Beaucoup de fugitifs sont cependant rattrapés, souvent avec l’aide de la population des environs. En Saxe, entre 1804 et 1809, on compte ainsi 130 détenus en cavale, dont 52 sont repris.
Les autorités s’efforcent de réduire les possibilités d’évasion. Dès le Moyen Âge, ceux dont on craint la fuite en raison de leur dangerosité sont entravés par des chaînes et autres dispositifs de contention.
Après chaque évasion, on pose des grilles aux fenêtres qui n’en avaient pas encore et on mure des passages restés ouverts. Ces travaux destinés à empêcher les évasions créent paradoxalement de nouvelles possibilités de fuite.

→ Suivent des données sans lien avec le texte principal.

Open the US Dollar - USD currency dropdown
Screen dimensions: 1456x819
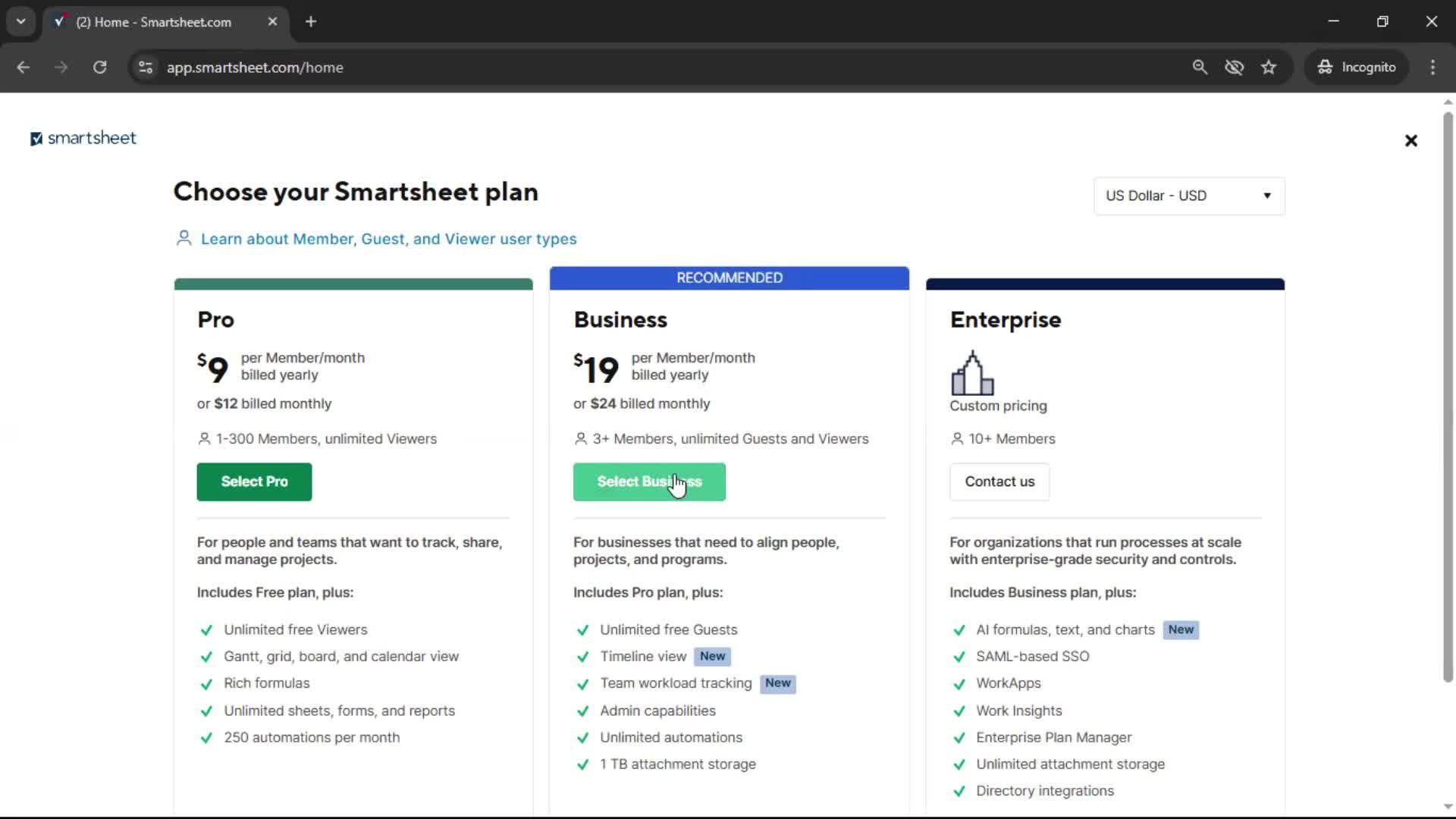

En 1817, à Clairvaux, deux prisonniers s’évadent par les canalisations : un serrurier est alors chargé de poser des grilles afin de les rendre inaccessibles, avec l’aide de trois détenus. L’un d’eux, autorisé à dormir dans le logement de l’artisan situé dans la première cour de la prison, en profite alors pour prendre la poudre d’escampette. Le manque de moyens pour sécuriser les lieux de détention n’est pas étranger au succès de ces évasions.